ЧТО СДЕЛАТЬ:
1. Верните точный фрагмент отрывка из воспоминаний: начните со слов, в которых есть «Тамара Петкевич - Жизнь», и остановитесь после слов «отца, и собственной.».
2. Перепечатайте без изменений строки листинга, начав со строки, где есть «[Cookiebot by Usercentrics», и закончив строкой, где есть «[Tools] (174, 919)», включая обе.

ФРАГМЕНТ ТЕКСТА:
++++

Тамара Петкевич - Жизнь - сапожок непарный : Воспоминания
Не доверяя этому «идите», шла к двери, спиной ожидая чего угодно.
Все внутри дрожало: не арестовали? Одной стороной дорога лепилась к поселку, другой была обращена к лесу. Густой молочный туман, исходивший из болота прилесья, рассасывался на глазах. Пели птицы. Квакали лягушки. Я не шла, ступала. Сейчас, сию минуту должно было, казалось, открыться нечто бесконечно важное. Сама Истина. Вот сейчас, в этом рассеивающемся тумане… в поселке Коми…
Почудилось почему-то там, в белесых испарениях, пять повешенных… Я шла и плакала, повторяла их имена. Все, что было с ними, после них и теперь, соединялось в одно. Я ощутила фантастическую связь всех жизней. И тех, великих, и отца, и собственной.
…Не успела я открыть дверь в квартиру, как тут же из своей комнаты выскочила соседка Фаня, работавшая в регистратуре, а за нею медсестра Анна Федоровна, непонятно почему оказавшаяся в гостях в столь ранний час. Обе были сильно пьяны. По одежде было видно: спать не ложились, глушили водку. Я обессиленно привалилась к притолоке. Опухшая от слез, рыжая, веснушчатая Фаня метеором слетала к себе в комнату, и обе, приставив мне ко рту стакан водки, заставили выпить.
— Думала, не увижу вас больше. Простите меня, я подлая, подлая! — запричитала Фаня.
Ах вот оно что! Ну конечно же. Вот откуда у них такая точность чисел и часов. Она давно приставлена ко мне. Потому и поселили вместе. Сколько же их было за жизнь? Серебряков, Роксана, «вторая подруга», Евгения Карловна в Джангиджире… Разве всех перечтешь? И я могла очутиться в их стане?
— Ладно, бедная Фаня, не плачь. Хорошо, что не постеснялась попросить прощения. Я с рюмкой-то водки не справлялась, а сейчас и стакан не подействовал. Голова оставалась пронзительно ясной.
Теперь, закрыв дверь, все надо было додумать до конца. Ни вызовов, ни вида этих пальцев с пугающе желтыми набалдашниками ногтей ни при каких обстоятельствах я больше видеть не могла. Паспорт? При мне. Трудовая книжка? Кого-нибудь попрошу вызволить после. Вещички? Без них!

++++

СТРОКИ ДАННЫХ:
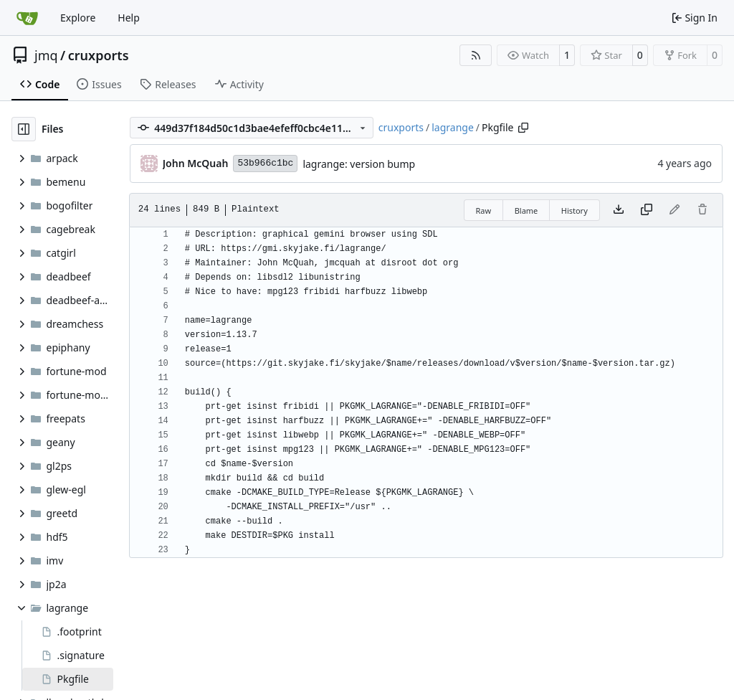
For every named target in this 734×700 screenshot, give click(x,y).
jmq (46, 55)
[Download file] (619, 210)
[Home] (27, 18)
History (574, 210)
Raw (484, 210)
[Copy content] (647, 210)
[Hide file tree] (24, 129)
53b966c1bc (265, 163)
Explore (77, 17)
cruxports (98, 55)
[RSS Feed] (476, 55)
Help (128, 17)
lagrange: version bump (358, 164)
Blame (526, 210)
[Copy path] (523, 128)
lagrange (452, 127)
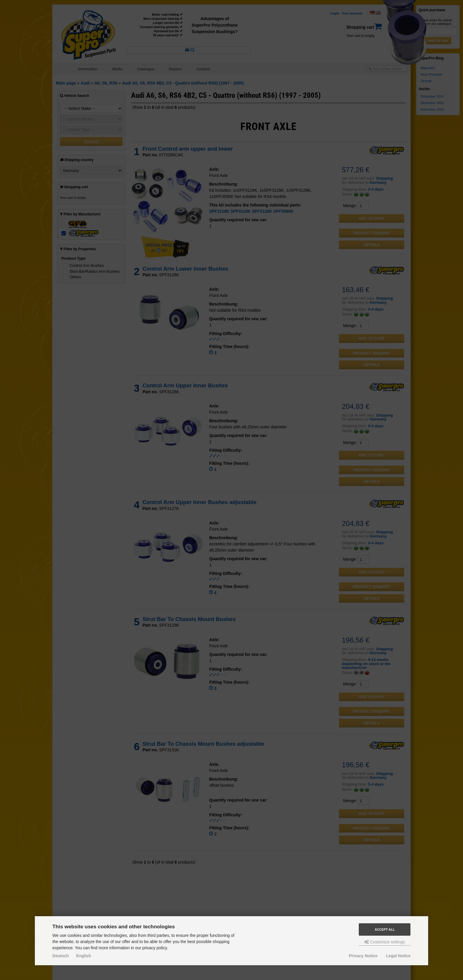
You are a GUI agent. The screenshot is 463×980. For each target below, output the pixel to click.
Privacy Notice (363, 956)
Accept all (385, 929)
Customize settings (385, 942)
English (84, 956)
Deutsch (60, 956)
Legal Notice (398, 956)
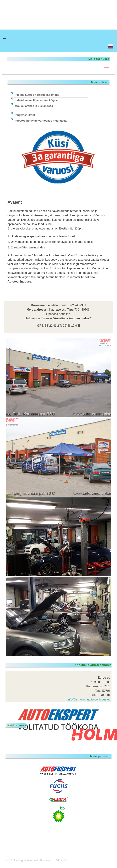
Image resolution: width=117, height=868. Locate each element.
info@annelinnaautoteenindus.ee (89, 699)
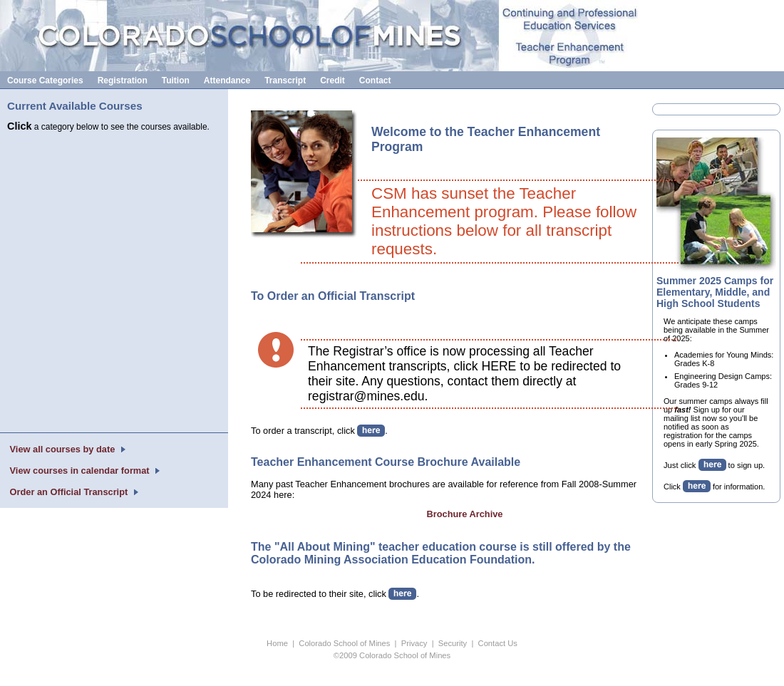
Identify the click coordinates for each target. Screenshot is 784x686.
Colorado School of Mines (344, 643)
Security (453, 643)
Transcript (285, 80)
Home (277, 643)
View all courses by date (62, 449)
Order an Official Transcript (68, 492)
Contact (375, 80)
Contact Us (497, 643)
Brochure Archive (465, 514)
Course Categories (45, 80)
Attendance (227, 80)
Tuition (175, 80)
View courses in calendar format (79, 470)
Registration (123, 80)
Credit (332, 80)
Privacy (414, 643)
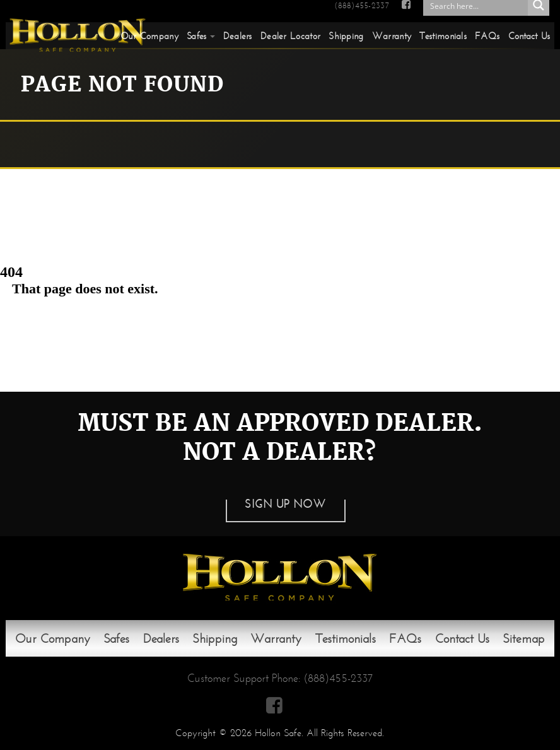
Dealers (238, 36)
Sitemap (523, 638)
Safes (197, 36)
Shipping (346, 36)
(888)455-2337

++++

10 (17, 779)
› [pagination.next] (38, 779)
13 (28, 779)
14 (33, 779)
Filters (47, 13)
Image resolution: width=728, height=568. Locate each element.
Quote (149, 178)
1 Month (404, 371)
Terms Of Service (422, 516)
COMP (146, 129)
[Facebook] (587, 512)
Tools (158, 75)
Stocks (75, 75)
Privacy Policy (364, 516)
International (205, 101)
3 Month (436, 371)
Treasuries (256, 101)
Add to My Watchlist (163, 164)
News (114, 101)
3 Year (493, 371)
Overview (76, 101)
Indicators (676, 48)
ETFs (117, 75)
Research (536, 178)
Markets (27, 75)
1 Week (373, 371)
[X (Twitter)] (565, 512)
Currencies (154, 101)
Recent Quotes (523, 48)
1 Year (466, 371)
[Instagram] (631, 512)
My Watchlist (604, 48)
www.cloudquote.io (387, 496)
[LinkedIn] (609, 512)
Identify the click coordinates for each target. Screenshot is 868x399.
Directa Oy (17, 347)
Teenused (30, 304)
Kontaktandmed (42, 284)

++++

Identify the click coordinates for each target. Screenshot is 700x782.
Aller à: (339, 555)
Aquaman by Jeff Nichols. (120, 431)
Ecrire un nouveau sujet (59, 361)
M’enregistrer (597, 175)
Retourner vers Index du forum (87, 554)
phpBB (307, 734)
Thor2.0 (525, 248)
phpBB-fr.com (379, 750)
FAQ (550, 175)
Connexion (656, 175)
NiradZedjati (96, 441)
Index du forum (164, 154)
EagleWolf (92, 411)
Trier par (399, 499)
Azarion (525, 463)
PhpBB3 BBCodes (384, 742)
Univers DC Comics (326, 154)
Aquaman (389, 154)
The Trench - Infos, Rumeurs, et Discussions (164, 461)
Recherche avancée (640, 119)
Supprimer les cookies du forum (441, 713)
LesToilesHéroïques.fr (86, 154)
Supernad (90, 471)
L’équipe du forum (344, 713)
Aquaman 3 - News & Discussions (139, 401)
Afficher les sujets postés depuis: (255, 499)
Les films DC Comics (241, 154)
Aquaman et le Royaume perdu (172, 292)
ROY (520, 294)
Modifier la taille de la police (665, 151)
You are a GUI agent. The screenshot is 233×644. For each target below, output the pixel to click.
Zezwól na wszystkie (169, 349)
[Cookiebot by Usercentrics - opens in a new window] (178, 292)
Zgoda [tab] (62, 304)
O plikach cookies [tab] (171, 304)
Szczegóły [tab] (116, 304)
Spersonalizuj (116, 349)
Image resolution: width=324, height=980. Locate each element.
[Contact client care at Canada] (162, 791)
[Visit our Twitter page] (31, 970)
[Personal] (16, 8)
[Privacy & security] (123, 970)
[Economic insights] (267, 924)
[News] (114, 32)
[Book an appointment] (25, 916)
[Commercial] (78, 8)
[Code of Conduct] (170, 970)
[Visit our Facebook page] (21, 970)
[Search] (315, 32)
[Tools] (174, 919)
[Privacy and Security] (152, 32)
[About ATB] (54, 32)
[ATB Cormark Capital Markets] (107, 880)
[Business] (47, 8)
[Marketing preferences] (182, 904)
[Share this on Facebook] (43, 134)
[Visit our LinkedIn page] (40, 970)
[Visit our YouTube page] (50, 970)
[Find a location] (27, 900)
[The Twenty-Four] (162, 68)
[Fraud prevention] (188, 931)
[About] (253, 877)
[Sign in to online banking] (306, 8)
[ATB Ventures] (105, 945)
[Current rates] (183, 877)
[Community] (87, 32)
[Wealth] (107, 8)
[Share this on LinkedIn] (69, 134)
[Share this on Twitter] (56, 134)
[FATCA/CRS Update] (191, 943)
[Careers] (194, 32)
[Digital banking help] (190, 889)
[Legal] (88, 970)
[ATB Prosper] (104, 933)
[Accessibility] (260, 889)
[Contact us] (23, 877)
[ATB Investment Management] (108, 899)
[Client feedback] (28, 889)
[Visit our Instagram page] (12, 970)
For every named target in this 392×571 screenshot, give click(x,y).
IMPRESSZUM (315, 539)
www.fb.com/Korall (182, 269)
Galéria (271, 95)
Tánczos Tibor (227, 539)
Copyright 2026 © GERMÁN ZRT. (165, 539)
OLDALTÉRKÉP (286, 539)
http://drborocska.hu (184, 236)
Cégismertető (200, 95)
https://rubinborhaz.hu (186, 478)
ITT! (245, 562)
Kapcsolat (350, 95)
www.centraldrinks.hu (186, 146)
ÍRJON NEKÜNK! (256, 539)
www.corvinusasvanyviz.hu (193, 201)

++++

ОТВЕТЫ К ЗАДАНИЯМ:
1.
Тамара Петкевич - Жизнь - сапожок непарный : Воспоминания
Не доверяя этому «идите», шла к двери, спиной ожидая чего угодно.
Все внутри дрожало: не арестовали? Одной стороной дорога лепилась к поселку, другой была обращена к лесу. Густой молочный туман, исходивший из болота прилесья, рассасывался на глазах. Пели птицы. Квакали лягушки. Я не шла, ступала. Сейчас, сию минуту должно было, казалось, открыться нечто бесконечно важное. Сама Истина. Вот сейчас, в этом рассеивающемся тумане… в поселке Коми…
Почудилось почему-то там, в белесых испарениях, пять повешенных… Я шла и плакала, повторяла их имена. Все, что было с ними, после них и теперь, соединялось в одно. Я ощутила фантастическую связь всех жизней. И тех, великих, и отца, и собственной.

2.
[Cookiebot by Usercentrics - opens in a new window] (178, 292)
Zgoda [tab] (62, 304)
O plikach cookies [tab] (171, 304)
Szczegóły [tab] (116, 304)
Spersonalizuj (116, 349)
Image resolution: width=324, height=980. Locate each element.
[Contact client care at Canada] (162, 791)
[Visit our Twitter page] (31, 970)
[Personal] (16, 8)
[Privacy & security] (123, 970)
[Economic insights] (267, 924)
[News] (114, 32)
[Book an appointment] (25, 916)
[Commercial] (78, 8)
[Code of Conduct] (170, 970)
[Visit our Facebook page] (21, 970)
[Search] (315, 32)
[Tools] (174, 919)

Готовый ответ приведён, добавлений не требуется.